PaddleOCR anyone?

Oh – they are really good at reading multi-column legal documents with clauses and hand written notes in the margin, and schedule tables. Quite amazing if you haven’t seen the output before. Qwen3.5 is excellent.

Thomas,

  1. have you tested other models, particularly those in the ~30b MoE range, such as Gemma 4 and Qwen 3.5/6?

  2. have you tried an approach involving post-OCR cleaning using even smaller models, e.g. G4 E4B?

  3. have you tried dflash if it brings any speedup?

Models in the 30b range work incredibly fast – according to SparkArena, q3.6-35-int4 achieves over 90 tps single node. Might they also deliver in terms of quality? I’ve also started wondering how effective a two-stage processing approach might be, e.g. first MinerU at <1 second per page, followed by a quick pass with G4 E4B?

Either way, legal docs are a nightmare :)

Short answer – yes for 3.6 35b, but not extensively. We really can only support one multi-modal running on a single spark, so 122b is the best all-rounder at the moment. For client deployment I plan to test the smaller models, but I need to get things working reliably first with the best case. Then we can explore alternatives from that quality basis.

With MTP=3 we are getting 80% acceptance rates and pretty good performance so I am not unhappy with 122b for long running context and multi-modal.

A few updates after trialing lots of combos to hone in the pipeline using one difficult 29pg PDF (likely biasing my assessment).

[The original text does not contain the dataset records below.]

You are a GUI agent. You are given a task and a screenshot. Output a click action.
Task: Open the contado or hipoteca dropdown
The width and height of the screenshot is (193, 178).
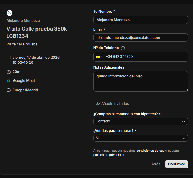click(x=140, y=121)
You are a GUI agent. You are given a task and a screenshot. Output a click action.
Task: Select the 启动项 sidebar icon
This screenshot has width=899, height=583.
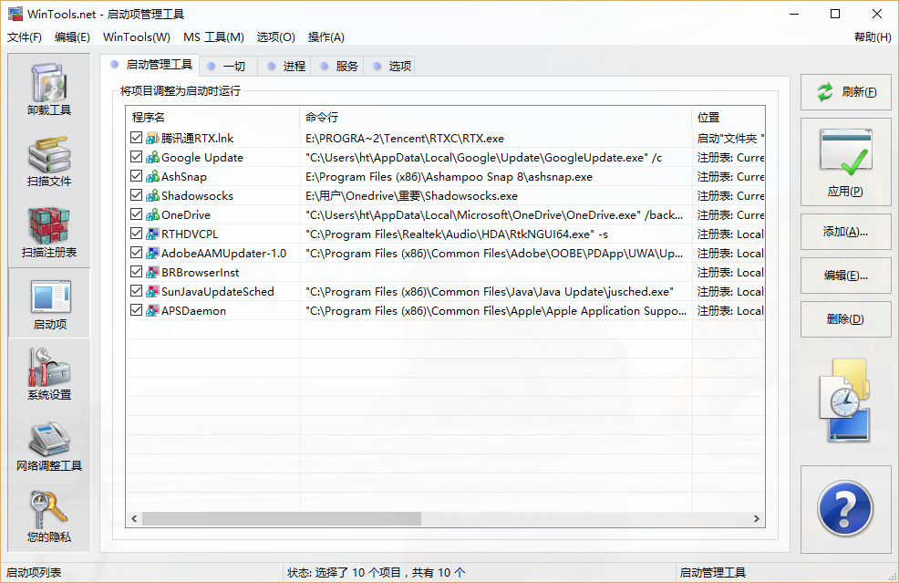pos(49,304)
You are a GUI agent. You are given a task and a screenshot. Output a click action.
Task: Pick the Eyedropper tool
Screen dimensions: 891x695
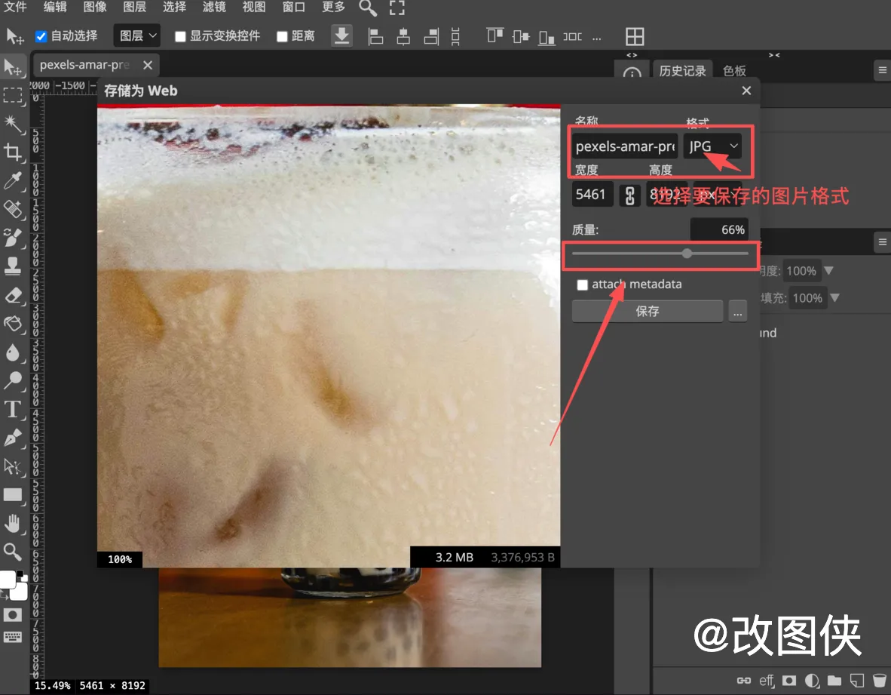[x=13, y=180]
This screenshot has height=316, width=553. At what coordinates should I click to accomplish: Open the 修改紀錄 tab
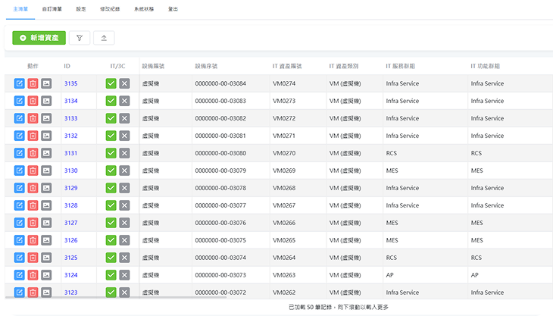[109, 8]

  • Qwen3.6-35b underperforms against 27b in consistency and output quality when making judgements on structure even though there were some speedups. This is for stitching pages together. I didn’t extensively test OCR conversion between the two.
  • 27b int4 for C<=4 is faster, yes, but I was seeing higher throughput with C=10 → 20 using FP8. Getting up to 380 TPS (dual node setup).
  • 27b int4 had more judgement output variability than FP8 for a fixed prompt.
  • MTP > DFlash
  • MTP=3 → 5 all have high acceptance rates. Still playing with this to see when the returns diminish.
  • Should probably try this against 3.5-122b.

It might be worth looking into ParseBench to evaluate the results using a custom dataset:

I recently ran an interesting experiment using Hermes Agent and MinerU. In this setup, Hermes Agent runs on my PC and connects to Qwen3.5-122B, which is served by vLLM on a DGX Spark. MinerU runs separately on a PC equipped with an RTX 3060. Both the vLLM-Qwen service and the vLLM-MinerU service are deployed in Docker containers.

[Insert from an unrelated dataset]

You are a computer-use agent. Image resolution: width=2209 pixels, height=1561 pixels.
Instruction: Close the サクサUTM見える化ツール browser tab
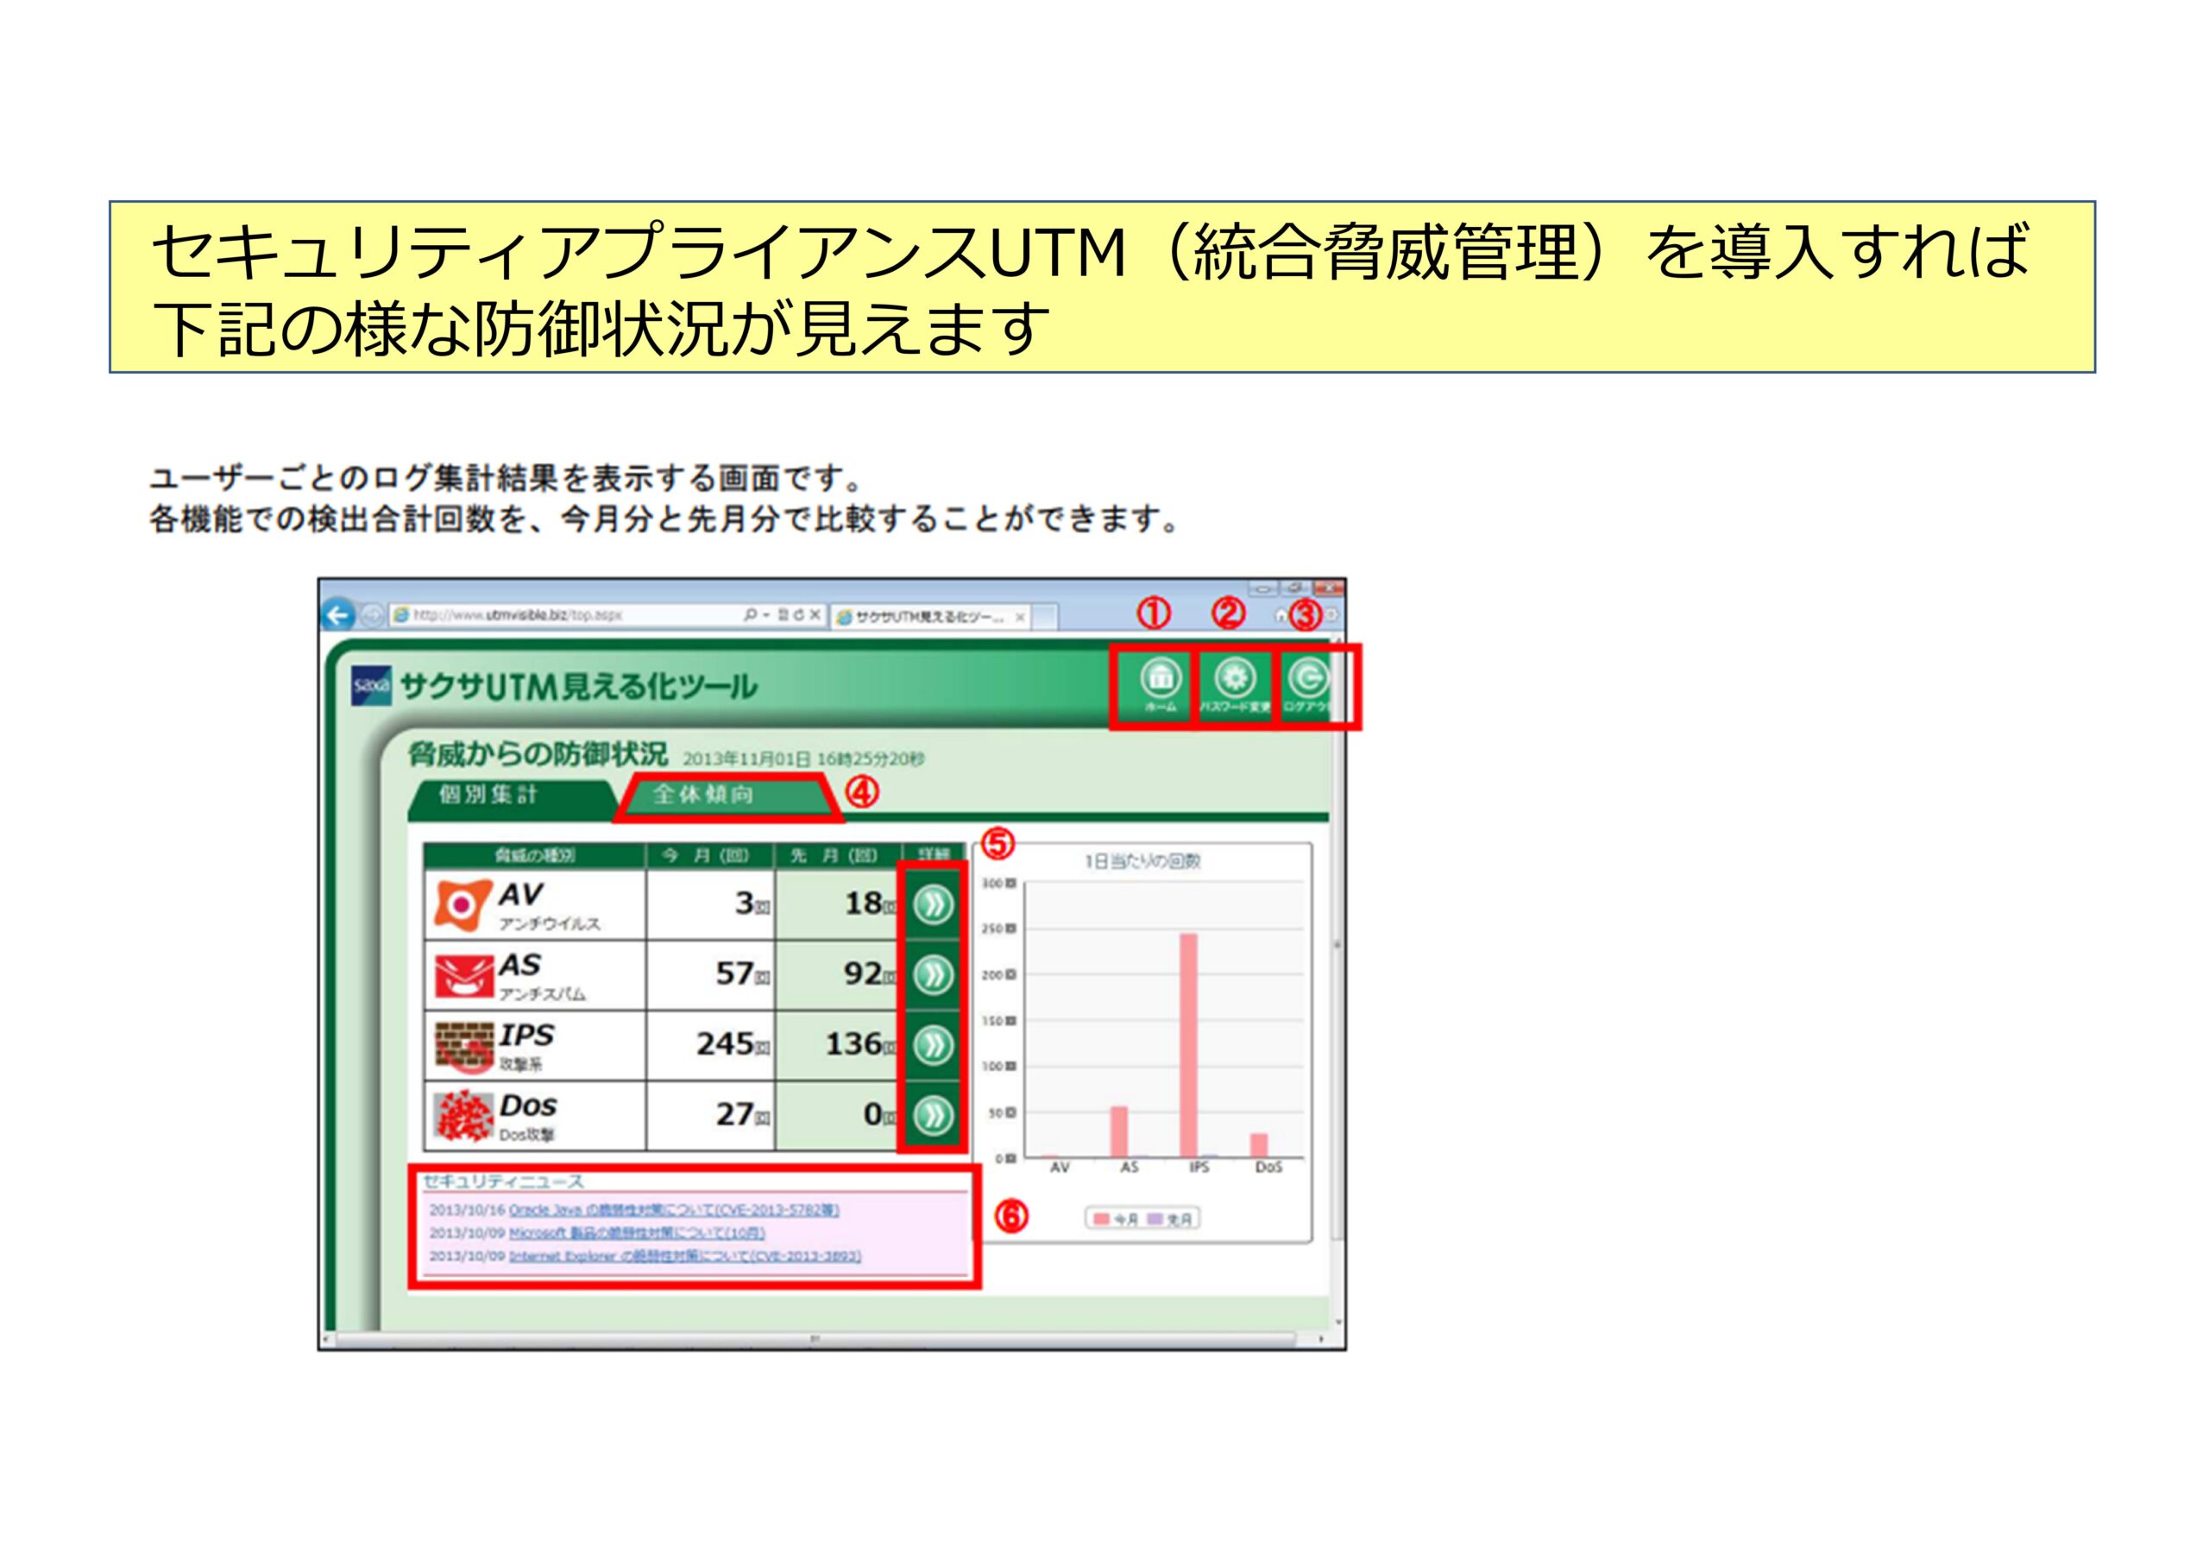click(1020, 617)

I asked Hermes Agent to convert PDF files into Markdown using MinerU. The workflow performed very well. Hermes automatically wrote a Python script and accessed MinerU through the Gradio API to complete the conversion.

Based on this experiment, I think a practical workflow for processing PDFs and images, then turning them into a knowledge-service solution, benefits from using two GPUs: one for the LLM/agent workload and another for document/image conversion.

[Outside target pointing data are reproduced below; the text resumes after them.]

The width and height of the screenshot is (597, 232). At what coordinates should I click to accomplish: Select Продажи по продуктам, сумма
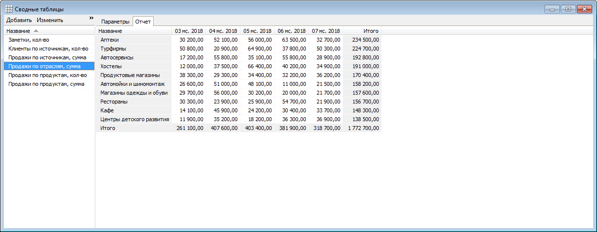tap(46, 84)
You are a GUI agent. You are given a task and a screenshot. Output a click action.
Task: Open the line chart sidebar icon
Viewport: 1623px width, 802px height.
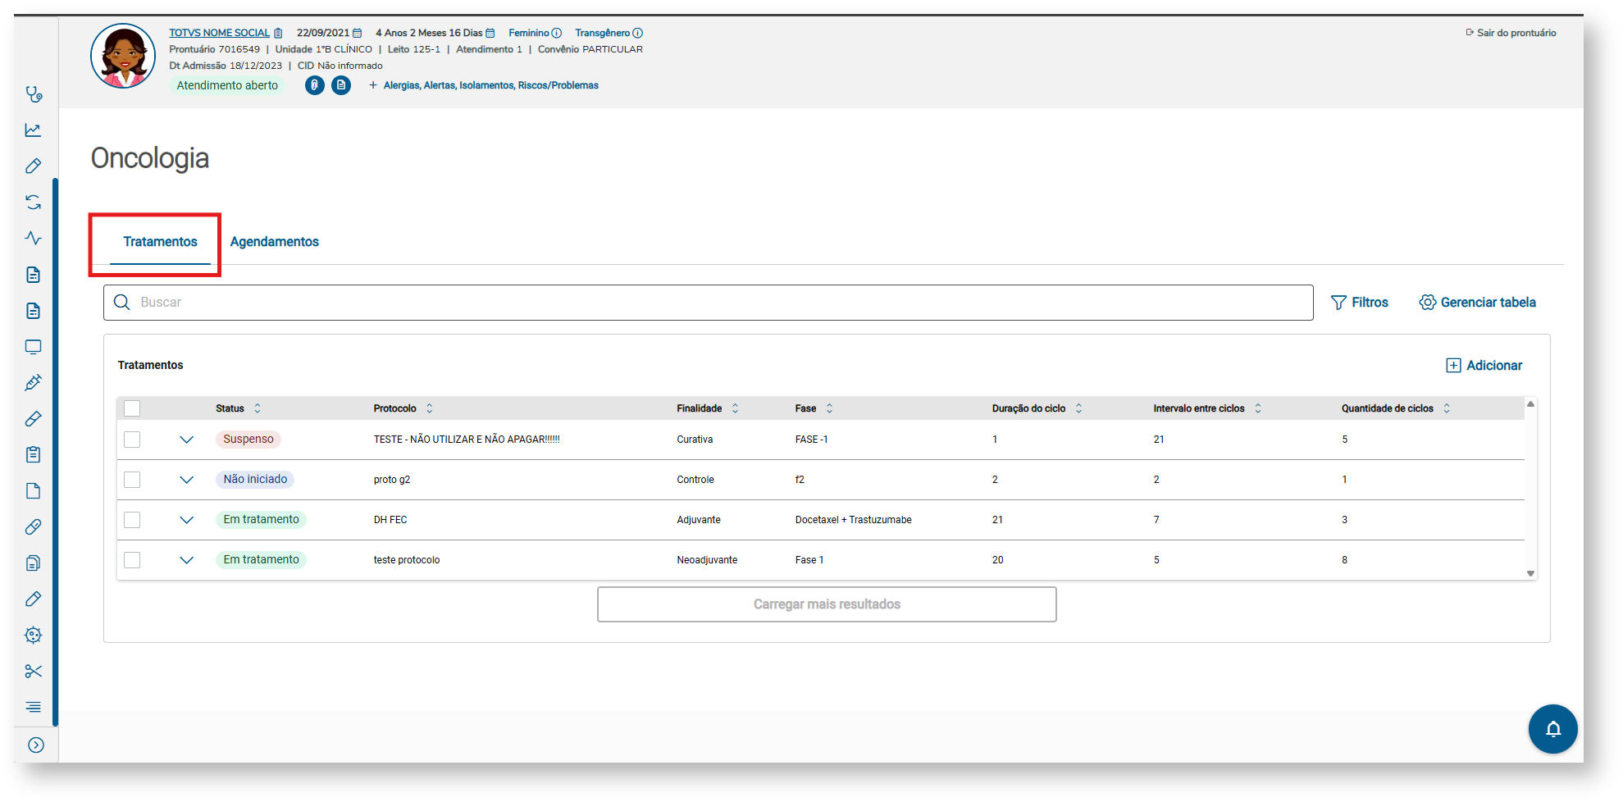click(x=34, y=130)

I also tested Docling for PDF-to-Markdown conversion, but the output quality was not as good as MinerU in this use case.

One interesting side notes: vllm-MinerU in docker failed after 5 files, Hermes was smart enough to recognize it and install Mineru locally then move on

One more observation. Mineru generate better markdown result than ChatGPT

I have a concurrent workflow running in OpenCode now that is reliable. Working on the final generic extraction part at the moment. Basically you give it a todo list of fields to extract, with markdown prompts for each and it runs them in parallel. The final result provides a static web page where you can compare sources and results side by side for evaluation. This has been mostly a research project to figure out what inference patterns work, but has turned out to do most of what we need it to. Will share when this version is done.